One of the main factors in recovering from an injury is to have enough quality rest. You will find it hard to exert yourself but hobbling around on crutches like Long John Silver will not be considered quality rest.

For at least halfway through the healing process, try to rest and keep off the crutches as much as possible. Jolting the joint will only extend the healing period.

Ice

If you have a traditional plaster cast, then icing is not possible, but depending on the type of fracture you have and its location, you may have been given a plastic boot to immobilize the bones. 

In this condition, icing is possible with the authorization of your doctor. Icing will reduce the swelling along with some of the pain. For lesser injuries, icing is an essential part of the recovery process and something you may consider using when your cast is removed.

Compression

With a cast on your leg, this part of the protocol is not an option. But lesser injuries compression offers support to ligaments and prevents swelling from occurring.

Elevation

We have discussed elevating your leg above your heart while sleeping. To reiterate, elevation will help with swelling preventing blood pooling around the injury. This will make the cast tolerable to wear.

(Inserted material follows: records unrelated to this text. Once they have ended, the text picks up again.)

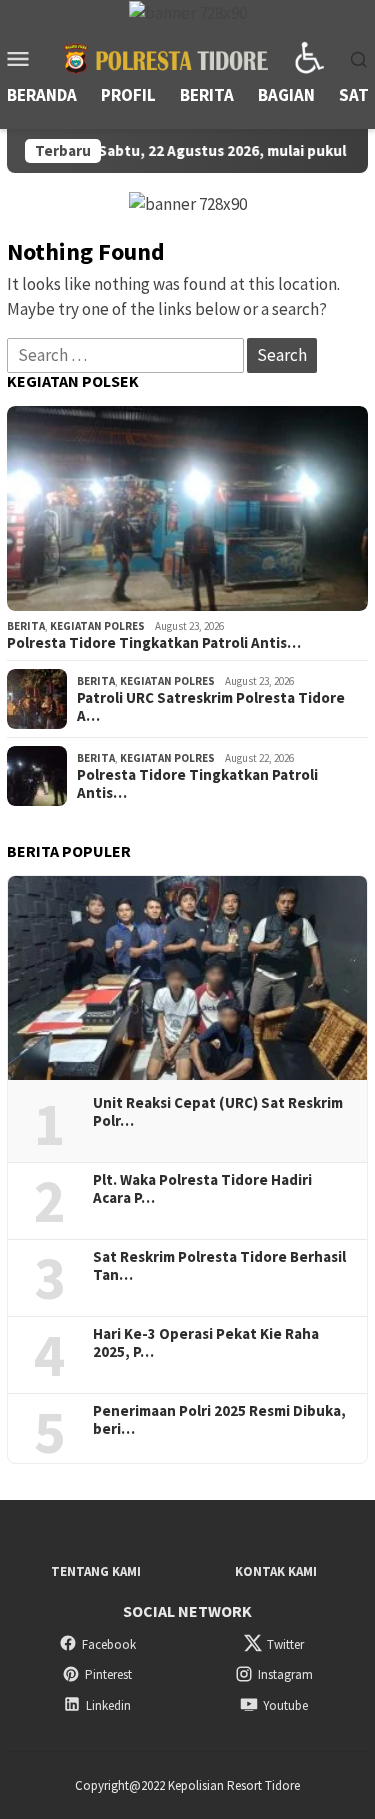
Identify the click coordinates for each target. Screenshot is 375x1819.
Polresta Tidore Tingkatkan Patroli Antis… (154, 643)
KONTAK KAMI (276, 1571)
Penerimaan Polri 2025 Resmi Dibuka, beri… (219, 1420)
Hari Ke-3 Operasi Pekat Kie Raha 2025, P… (206, 1343)
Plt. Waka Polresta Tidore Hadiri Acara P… (202, 1189)
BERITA (26, 626)
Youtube (285, 1705)
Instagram (285, 1674)
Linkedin (108, 1705)
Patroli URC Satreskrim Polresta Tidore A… (211, 707)
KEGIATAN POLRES (97, 626)
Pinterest (108, 1674)
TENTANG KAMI (96, 1571)
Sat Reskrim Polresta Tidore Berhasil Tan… (219, 1266)
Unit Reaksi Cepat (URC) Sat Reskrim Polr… (218, 1112)
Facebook (109, 1644)
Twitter (285, 1644)
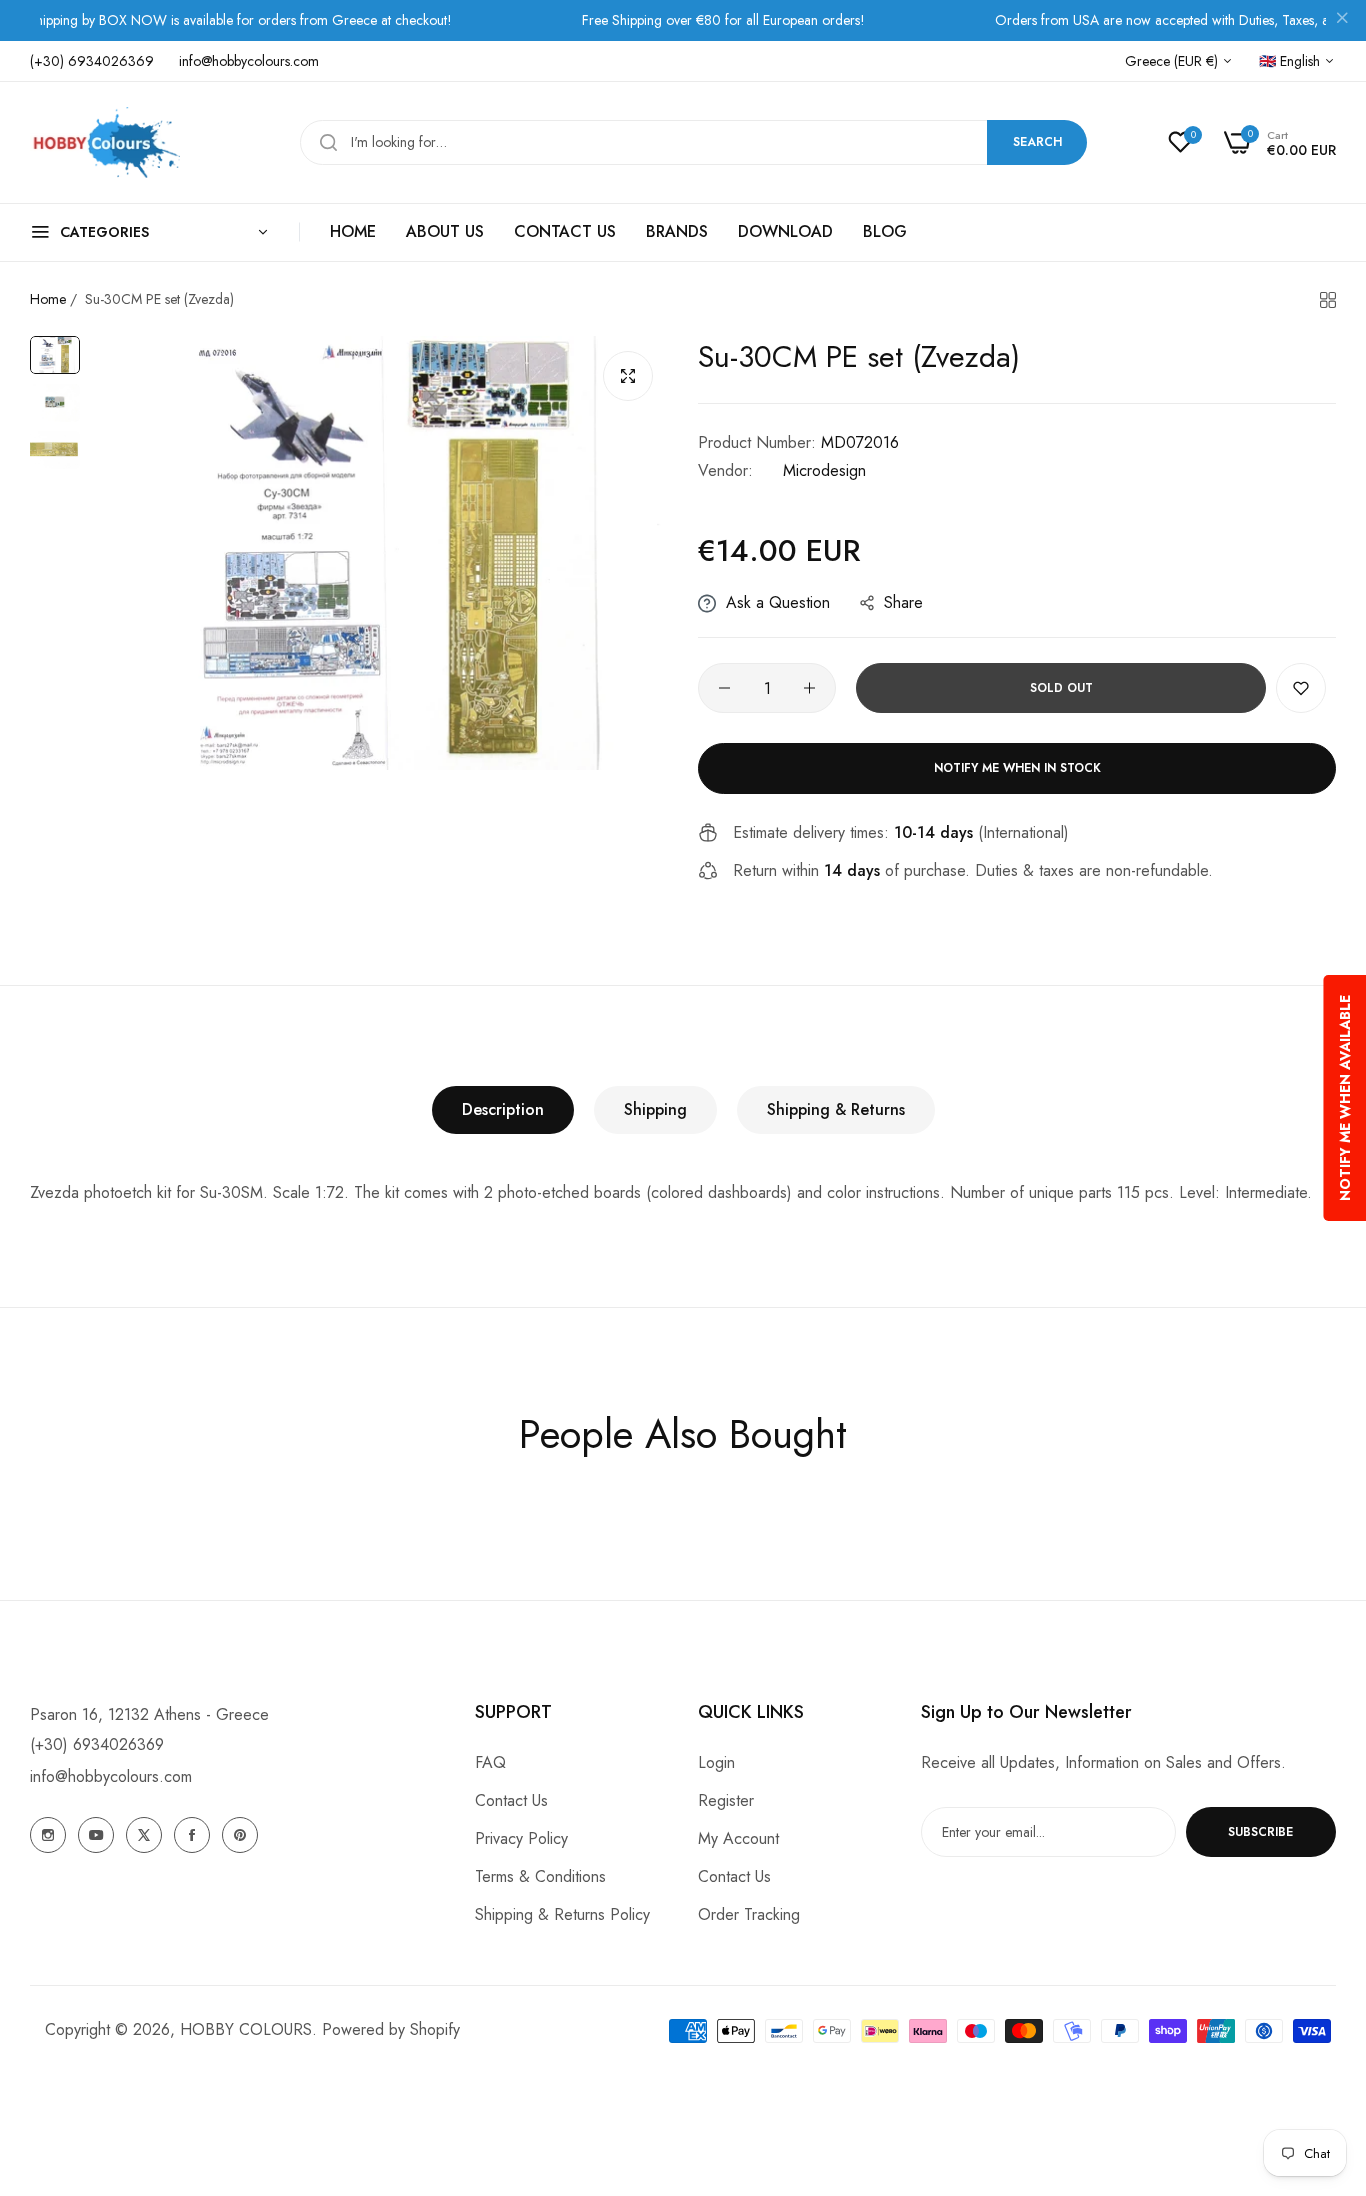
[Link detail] (48, 1835)
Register (726, 1800)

So we are elevating the leg and cast while we sleep, but what about during the wake hours? Well. Elevate your leg at every opportunity you get.

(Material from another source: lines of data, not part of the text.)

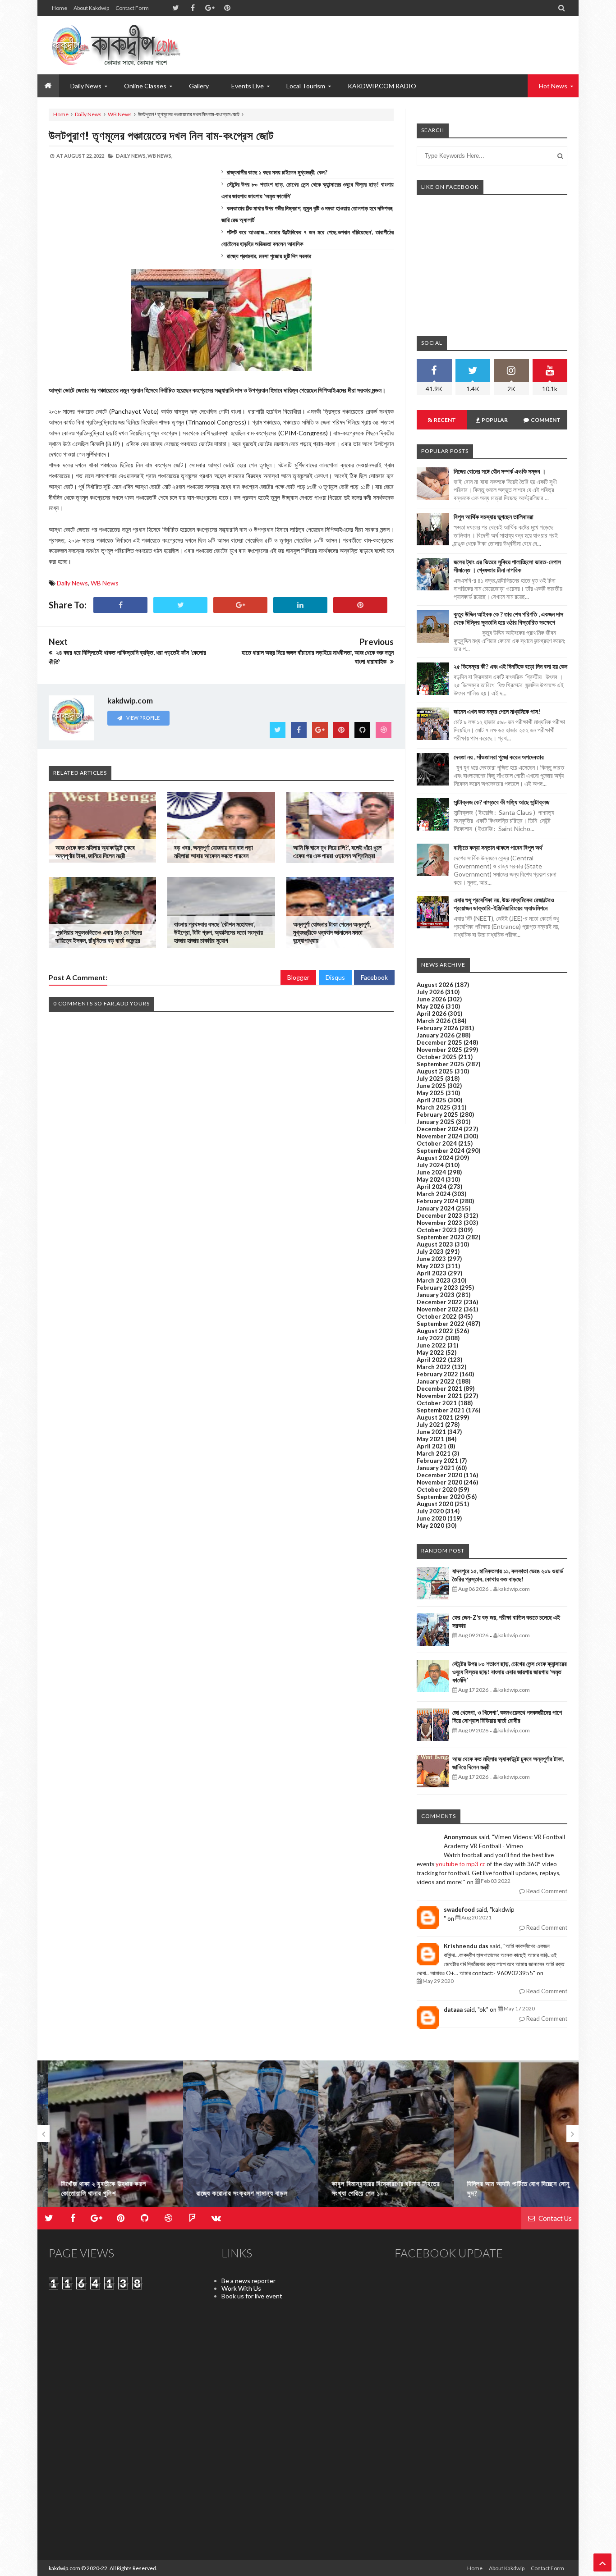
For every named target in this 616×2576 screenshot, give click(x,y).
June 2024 (431, 1172)
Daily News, (131, 156)
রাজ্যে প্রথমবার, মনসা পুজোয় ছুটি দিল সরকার (269, 256)
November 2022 (439, 1309)
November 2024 (439, 1136)
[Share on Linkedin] (300, 605)
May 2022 (430, 1352)
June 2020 (431, 1518)
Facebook (374, 977)
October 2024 (437, 1143)
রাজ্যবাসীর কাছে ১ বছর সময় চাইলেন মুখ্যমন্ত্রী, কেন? (277, 172)
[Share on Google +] (240, 605)
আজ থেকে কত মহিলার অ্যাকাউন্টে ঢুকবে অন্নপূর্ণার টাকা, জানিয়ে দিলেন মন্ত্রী (95, 851)
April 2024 (431, 1186)
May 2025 (430, 1092)
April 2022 (431, 1359)
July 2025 (430, 1078)
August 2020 (435, 1503)
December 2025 (439, 1042)
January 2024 (436, 1208)
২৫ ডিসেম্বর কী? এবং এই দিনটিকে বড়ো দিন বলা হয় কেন (510, 666)
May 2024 (430, 1179)
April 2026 (431, 1013)
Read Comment (546, 1891)
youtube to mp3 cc (460, 1864)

Your injury will benefit, and your leg will feel more comfortable inside your cast. Without elevating your leg, you may have to return to the emergency department and have your leg recast as the original cast was restricting blood supply due to the swelling.

The Bottom Line

Breaking a leg and wearing a cast is a horrible experience, but you need to make the best of it if you are in that situation. 

With medication and your leg elevated, you will be able to get a decent night’s sleep regardless of feeling restricted in your movements.

Being safe is incredibly important as a stumble or fall from the bed could see you back to square one and in pain. Take the advice and sleep in the center of the bed with enough support around your body to prevent rolling in bed.